Nicolas Billon (born March 22, 1978) is a Canadian writer. He is best known for his plays The Elephant Song, Iceland, and Butcher.

==Biography==
Nicolas Billon was born in Ottawa, Ontario and grew up in Montreal, Quebec. He is the son of Johanne Archambault and writer Pierre Billon.

The Elephant Song, his first play, premiered at the Stratford Shakespeare Festival in 2004. His second play, The Measure of Love, was produced there in 2005.

A member of the inaugural Soulpepper Academy, Nicolas's version of Anton Chekhov's Three Sisters was produced at Soulpepper in 2007, directed by László Marton. He also co-created BLiNK with the other members of the Academy for the Luminato Festival.

In 2009, Billon joined the Tarragon Playwrights Unit.
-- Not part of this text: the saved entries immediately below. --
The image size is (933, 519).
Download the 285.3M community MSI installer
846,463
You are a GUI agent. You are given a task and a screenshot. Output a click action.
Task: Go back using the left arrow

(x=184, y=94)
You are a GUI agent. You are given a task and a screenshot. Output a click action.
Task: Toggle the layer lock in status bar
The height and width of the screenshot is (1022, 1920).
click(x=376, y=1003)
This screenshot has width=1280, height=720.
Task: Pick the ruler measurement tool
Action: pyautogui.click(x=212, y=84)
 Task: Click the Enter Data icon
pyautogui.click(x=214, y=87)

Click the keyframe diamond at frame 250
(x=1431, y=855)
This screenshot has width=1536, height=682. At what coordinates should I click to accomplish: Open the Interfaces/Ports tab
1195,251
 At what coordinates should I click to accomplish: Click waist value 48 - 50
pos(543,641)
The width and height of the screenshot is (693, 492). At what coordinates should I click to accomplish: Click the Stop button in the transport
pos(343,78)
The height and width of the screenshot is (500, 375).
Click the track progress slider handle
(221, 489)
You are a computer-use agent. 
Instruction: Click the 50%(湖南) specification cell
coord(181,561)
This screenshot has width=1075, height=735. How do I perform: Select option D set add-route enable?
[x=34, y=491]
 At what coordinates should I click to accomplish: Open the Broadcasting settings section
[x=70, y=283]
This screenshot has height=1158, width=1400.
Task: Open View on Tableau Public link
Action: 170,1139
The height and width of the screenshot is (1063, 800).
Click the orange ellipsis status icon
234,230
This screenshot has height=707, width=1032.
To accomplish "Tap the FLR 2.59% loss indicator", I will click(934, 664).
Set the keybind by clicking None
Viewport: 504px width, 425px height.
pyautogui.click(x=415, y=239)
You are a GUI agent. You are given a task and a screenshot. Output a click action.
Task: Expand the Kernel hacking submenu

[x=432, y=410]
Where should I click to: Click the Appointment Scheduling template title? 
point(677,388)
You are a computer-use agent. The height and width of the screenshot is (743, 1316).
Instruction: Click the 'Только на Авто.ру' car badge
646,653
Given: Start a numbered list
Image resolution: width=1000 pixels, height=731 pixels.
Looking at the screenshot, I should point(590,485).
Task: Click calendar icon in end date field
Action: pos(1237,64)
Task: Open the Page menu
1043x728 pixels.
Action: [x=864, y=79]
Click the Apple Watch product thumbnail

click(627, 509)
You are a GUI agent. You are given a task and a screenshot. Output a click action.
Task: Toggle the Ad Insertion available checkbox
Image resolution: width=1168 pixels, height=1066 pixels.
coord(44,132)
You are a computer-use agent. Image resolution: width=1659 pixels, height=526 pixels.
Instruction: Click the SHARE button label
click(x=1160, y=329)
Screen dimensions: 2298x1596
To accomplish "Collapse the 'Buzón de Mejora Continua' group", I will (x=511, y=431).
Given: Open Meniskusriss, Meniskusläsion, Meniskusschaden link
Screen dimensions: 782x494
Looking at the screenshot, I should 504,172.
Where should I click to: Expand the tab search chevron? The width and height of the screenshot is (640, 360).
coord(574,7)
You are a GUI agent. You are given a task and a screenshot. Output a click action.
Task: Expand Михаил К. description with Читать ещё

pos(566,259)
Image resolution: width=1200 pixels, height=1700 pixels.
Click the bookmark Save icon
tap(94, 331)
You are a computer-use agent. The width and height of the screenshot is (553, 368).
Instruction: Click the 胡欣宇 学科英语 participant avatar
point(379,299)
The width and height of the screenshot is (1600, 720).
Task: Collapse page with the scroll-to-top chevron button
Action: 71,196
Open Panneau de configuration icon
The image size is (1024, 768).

That June, his adaptation of Molière's The Sicilian was one of the hits of the Toronto Fringe Festival.

A few months later, his play Greenland opened at the 2009 SummerWorks Theatre Festival. It was a critical and audience success, and won both the Now Magazine Audience Choice Award and the SummerWorks Outstanding Production Award. Later that year, Billon was voted one of the Top 10 Theatre Artists of 2009 by Toronto's Now Magazine.

Billon was a finalist for and won the 2013 Governor General's Award for Drama for Fault Lines.

His play The Elephant Song was adapted into the 2014 film Elephant Song, directed by Charles Binamé and starring Bruce Greenwood, Xavier Dolan, and Catherine Keener. His screenplay garnered both the 2015 Canadian Screen Award for Best Adapted Screenplay and the 2015 WGC Screenwriting Award for Features & Mini-Series.

Billon's play, Butcher, premiered at Alberta Theatre Projects in October 2014. The play deals with the theme of justice and features several characters who speak Lavinian, an invented language created by two linguists, Christina Kramer and Dragana Obradović, specifically for the play.

==Film==

===Feature films===
- Elephant Song (2014)

===Short films===
- Hyperlight (2018)
- How Tommy Lemenchick Became a Grade 7 Legend (2016)
- A Kindness (2012)
- The Exit (2010)

==Theatre==

===Plays===
- The Neighbours (2026)
- Butcher (2014)
- Faroe Islands (2013)
- Iceland (2012)
- The Safe Word (2011)
- Greenland (2009)
- The Measure of Love (2005)
- The Elephant Song (2004)
- The Neighbours (2019)

===Adaptations===
- Stevenson's Treasure Island (2017)
- Aeschylus' Agamemnon (2016)
- Brecht & Steffin's Rifles (2014)
- Euripides' Iphigenia at Aulis (2010)
- Molière's The Sicilian (2009)
- Chekhov's Three Sisters (2007)

===Collaborations===
- I'm So Close (2010)
- BLiNK (2008)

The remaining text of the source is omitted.